The input:
——

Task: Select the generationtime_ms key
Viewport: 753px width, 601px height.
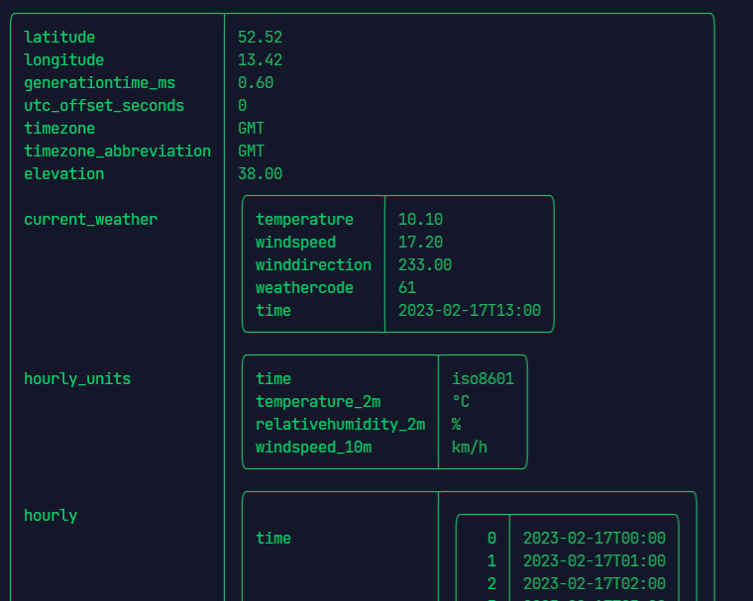Action: coord(99,83)
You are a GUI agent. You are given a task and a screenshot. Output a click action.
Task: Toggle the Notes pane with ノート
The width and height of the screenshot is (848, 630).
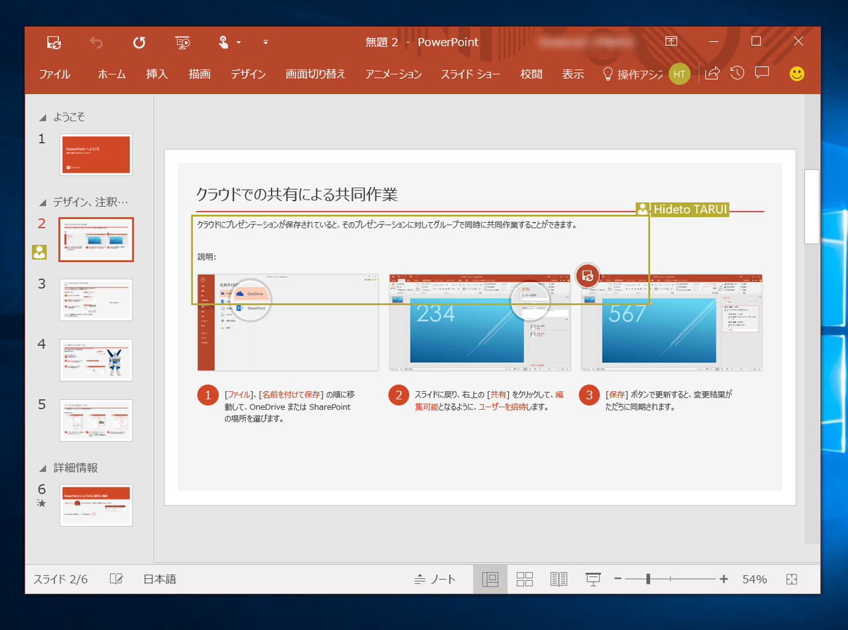tap(438, 578)
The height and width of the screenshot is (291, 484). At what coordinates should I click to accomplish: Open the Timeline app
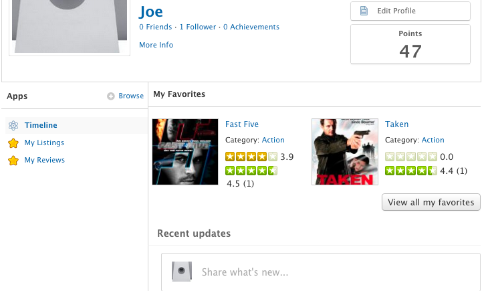(x=41, y=126)
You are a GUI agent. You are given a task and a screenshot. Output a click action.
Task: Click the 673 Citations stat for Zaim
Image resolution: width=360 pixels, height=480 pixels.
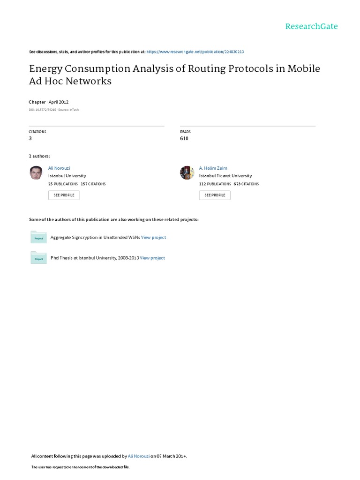click(247, 184)
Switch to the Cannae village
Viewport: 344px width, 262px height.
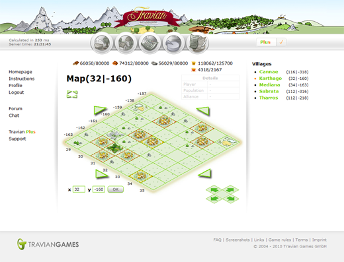pyautogui.click(x=269, y=72)
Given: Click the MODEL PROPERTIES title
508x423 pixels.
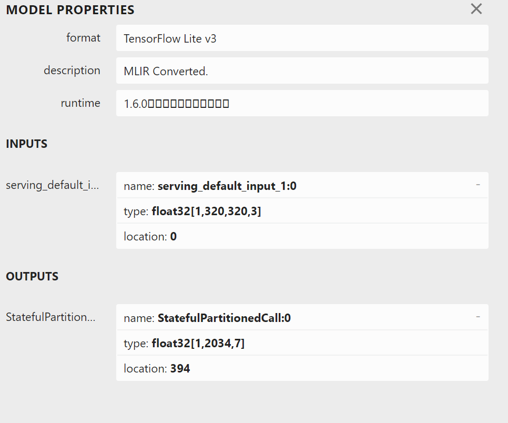Looking at the screenshot, I should [70, 10].
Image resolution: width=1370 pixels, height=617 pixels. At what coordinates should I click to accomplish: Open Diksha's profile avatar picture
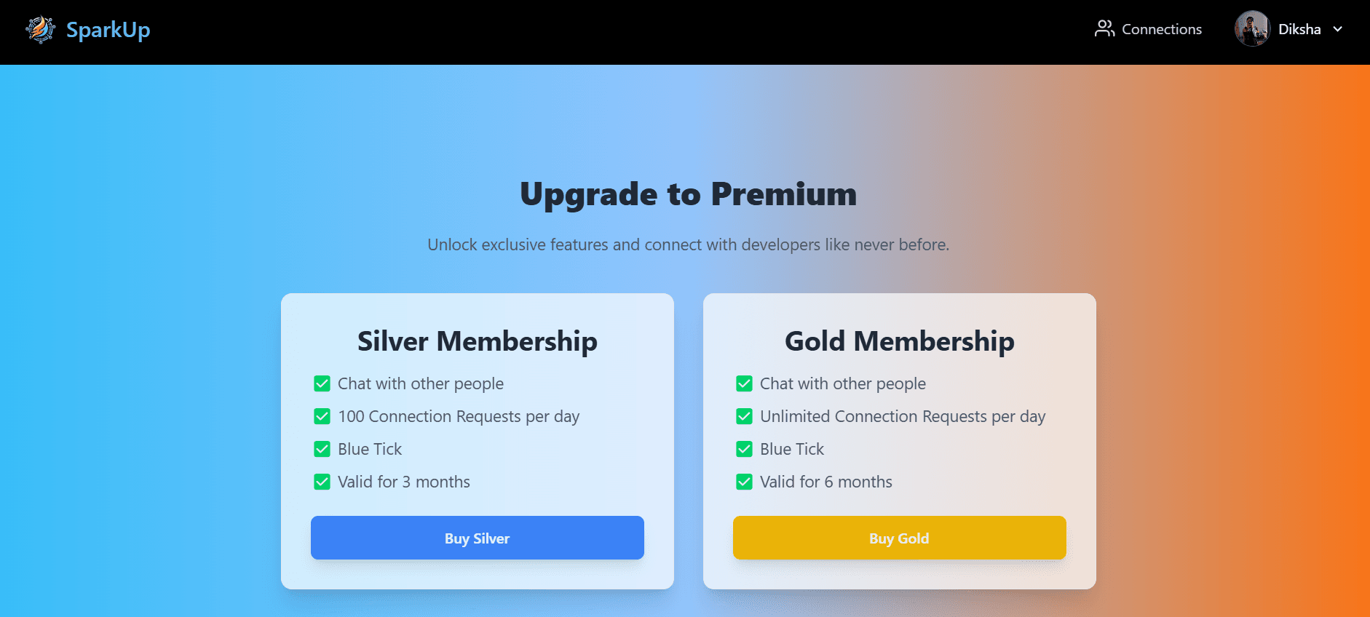click(x=1252, y=29)
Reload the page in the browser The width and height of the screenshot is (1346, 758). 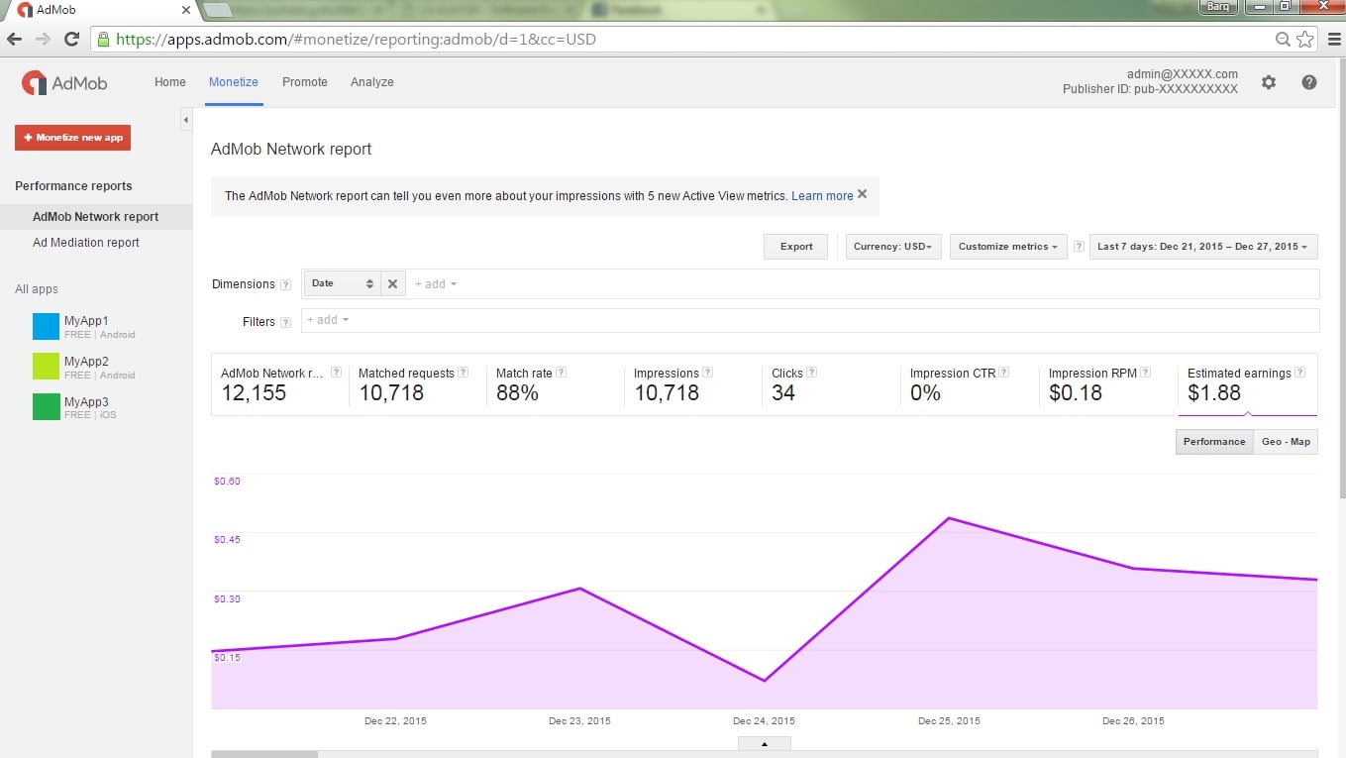pos(69,39)
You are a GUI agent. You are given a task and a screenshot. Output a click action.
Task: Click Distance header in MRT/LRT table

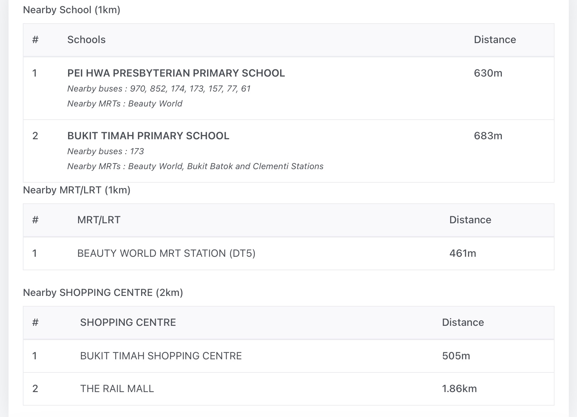470,220
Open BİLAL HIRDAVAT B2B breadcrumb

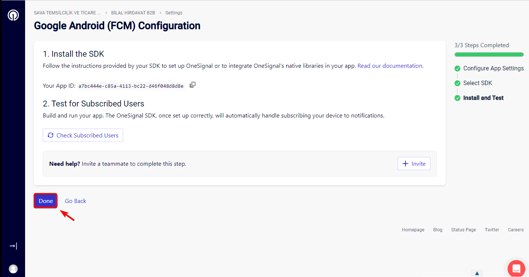pos(133,13)
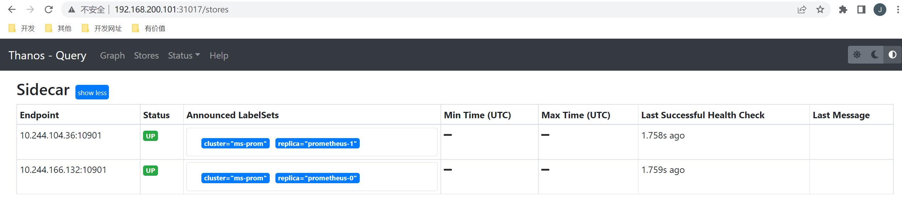The height and width of the screenshot is (218, 902).
Task: Open the share page icon
Action: pyautogui.click(x=802, y=10)
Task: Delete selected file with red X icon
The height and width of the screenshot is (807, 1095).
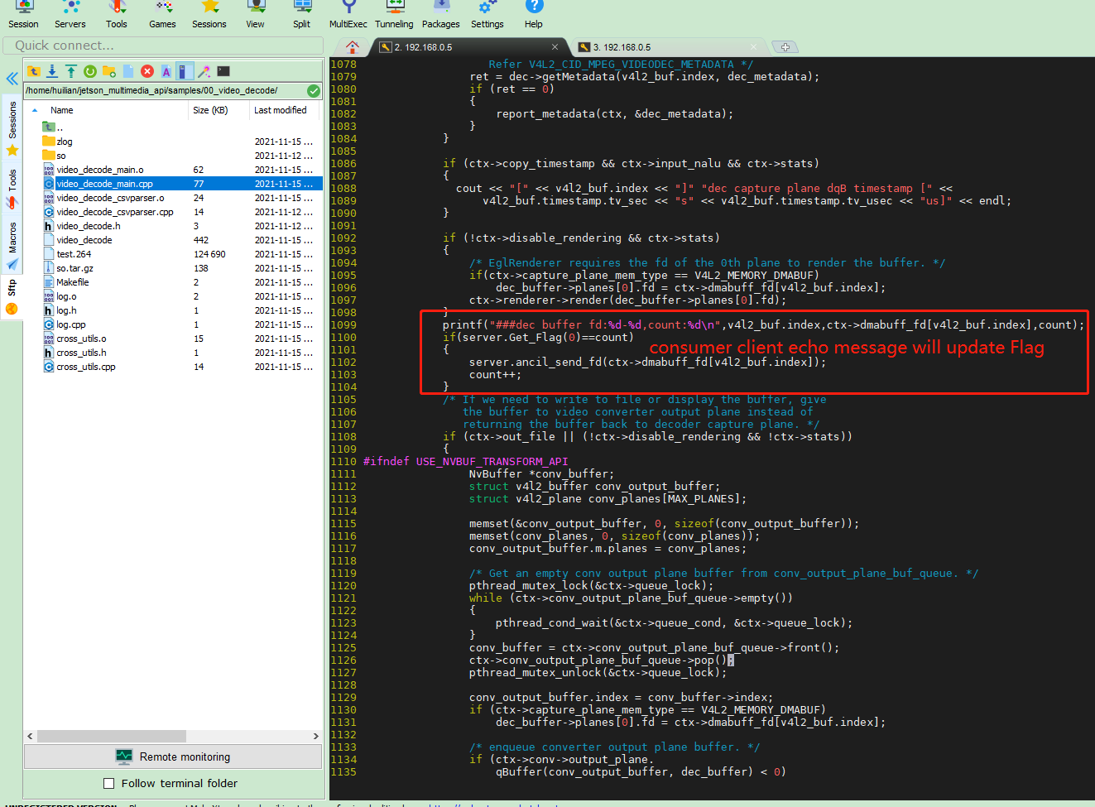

——

Exercise details:
Nothing but the lines from the line containing "Open BİLAL HIRDAVAT B2B breadcrumb" to the end of the records above should be repeated, exactly and with every picture omitted.

Problem solution:
Open BİLAL HIRDAVAT B2B breadcrumb

pos(133,13)
The height and width of the screenshot is (218, 902).
Task: Open the share page icon
Action: pyautogui.click(x=802, y=10)
Task: Delete selected file with red X icon
The height and width of the screenshot is (807, 1095).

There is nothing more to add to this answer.